- The paper introduces Deep Inertial Poser, a deep learning approach using RNNs to reconstruct 3D human pose in real-time from only six sparse IMU sensors.
- Achieves competitive pose accuracy (approx 15.85° joint error on TotalCapture) compared to state-of-the-art offline methods like SIP, while operating in real time.
- Enables robust, real-time human pose estimation in diverse environments, paving the way for infrastructure-free motion capture in VR/AR and HCI applications.

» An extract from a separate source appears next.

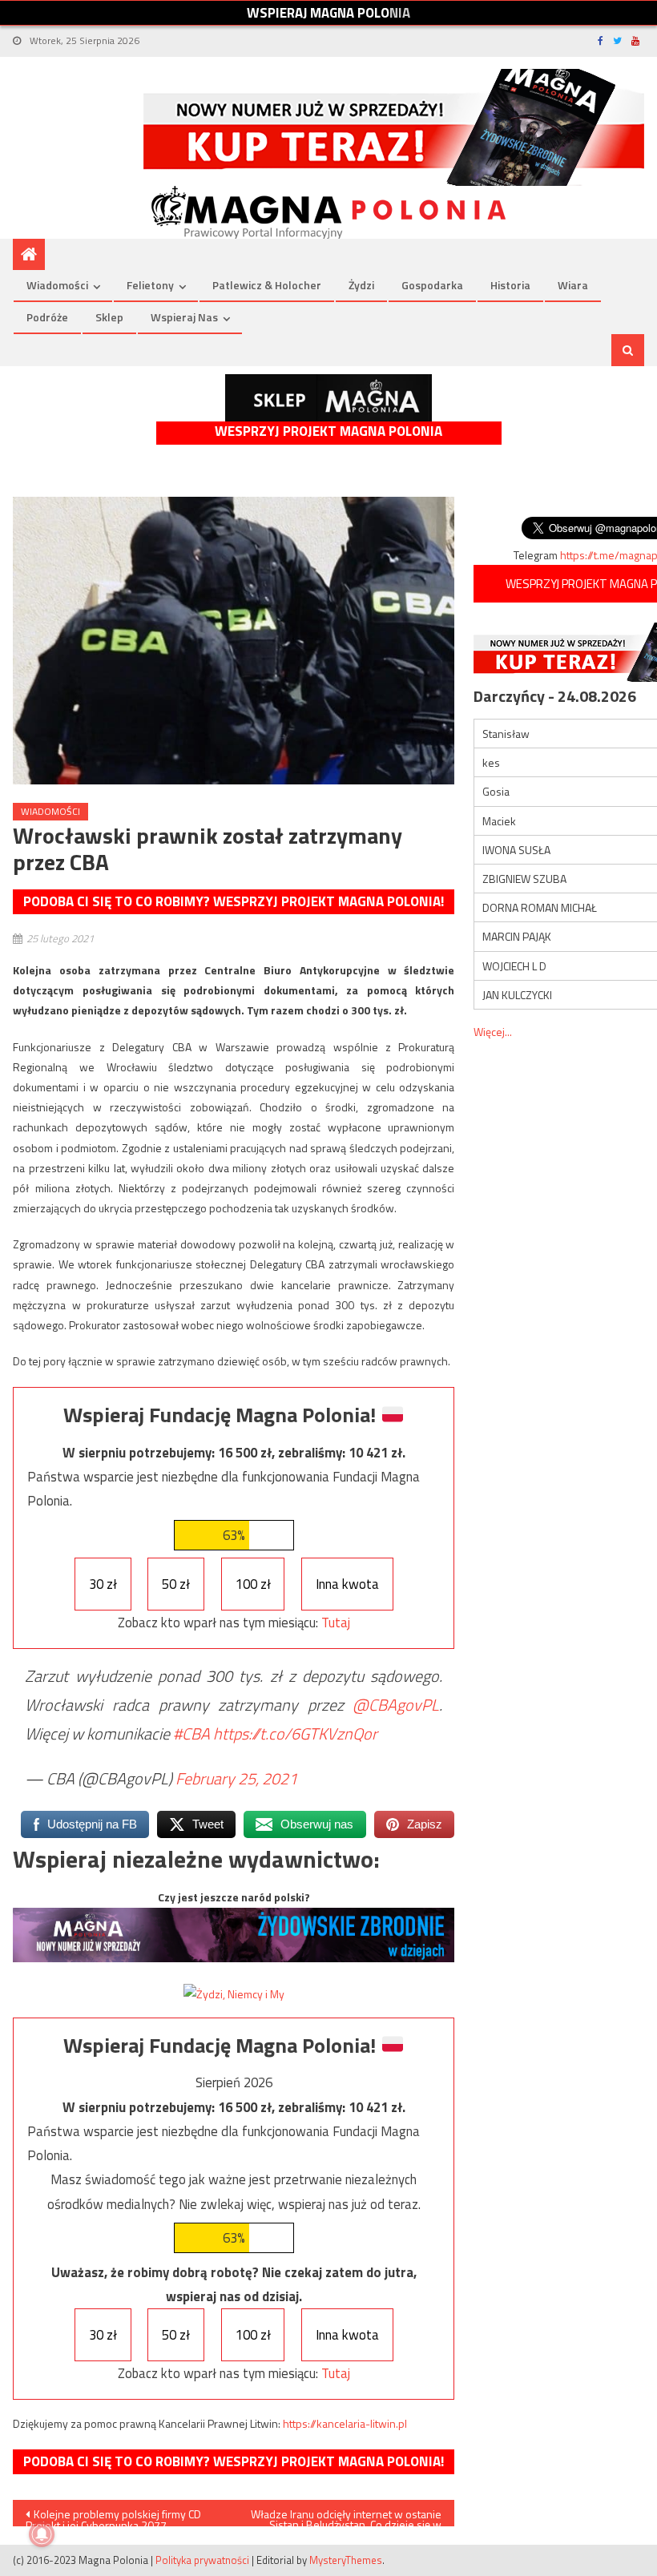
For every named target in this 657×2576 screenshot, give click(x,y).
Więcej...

Deep Inertial Poser: Learning to Reconstruct Human Pose from Sparse Inertial Measurements in Real Time
The paper "Deep Inertial Poser: Learning to Reconstruct Human Pose from Sparse Inertial Measurements in Real Time" introduces a novel approach to human pose estimation using only six Inertial Measurement Units (IMUs). The proposed method leverages a deep neural network architecture designed to predict 3D human body pose in real-time, a significant departure from previous offline optimization approaches that rely on dense IMU placement or camera-based systems requiring controlled setups.
Methodology Overview
The authors address the inherent challenge of reconstructing human pose from sparse IMUs by employing a deep learning approach based on recurrent neural networks (RNNs). The key innovation lies in synthesizing training data using the SMPL body model from existing Mocap datasets, allowing the network to learn a mapping from IMU signals to full body poses. A bidirectional RNN architecture incorporating long short-term memory (LSTM) units is utilized to capture temporal dependencies, leveraging both past and future information during training. At test time, the network operates in a sliding window mode to maintain real-time performance.
Dataset and Training
To compensate for the limited availability of real IMU datasets, the authors synthesize IMU data from extensive Mocap datasets (AMASS), generating virtual IMU readings. A supplementary real IMU dataset, DIP-IMU, was recorded to address discrepancies between synthetic and real data. This consists of data from 10 subjects performing a variety of motions, structured to provide comprehensive representation and reduce the domain gap between synthetic training data and real-world applications.
The model training incorporates a log-likelihood loss function to predict pose parameters, with an additional loss term for reconstructing IMU acceleration data. This auxiliary task is crucial for encouraging the network to propagate acceleration information throughout the network layers, improving pose estimation accuracy.
Results and Implications
The proposed Deep Inertial Poser achieves competitive performance in both offline and online evaluations compared to the state-of-the-art SIP method, but with the advantage of real-time capabilities. Quantitative evaluation on TotalCapture yields a joint angle error of approximately 15.85° with the bidirectional RNN, outperforming SIP, which optimizes poses offline. Fine-tuning on the DIP-IMU dataset further enhances model performance, particularly for complex and varied motion types.
Qualitative assessments demonstrate the model's robust reconstruction across different datasets, including unseen real-world scenarios, and highlight its ability to operate in everyday settings without extensive instrumentation.
Future Directions
The research presents several avenues for future development:
- Multi-Person Interaction: Extending the model to capture interactions between multiple individuals and with objects poses an exciting challenge, potentially integrating vision-based or additional sensory inputs.
- Global Position Estimation: Current methods omit global translation, a limitation for some applications. Incorporating GPS data or directly predicting translations using IMUs may enhance this aspect.
- Acceleration Robustness: Improved modeling of acceleration data and noise could further refine pose prediction accuracy, especially for challenging motions such as leg raises.
Overall, the paper contributes significantly to the field of real-time human pose estimation from sparse sensors, with implications for VR/AR applications and human-computer interaction frameworks. The demonstrated ability to operate in diverse environments positions Deep Inertial Poser as a pivotal step toward infrastructure-free motion capture solutions.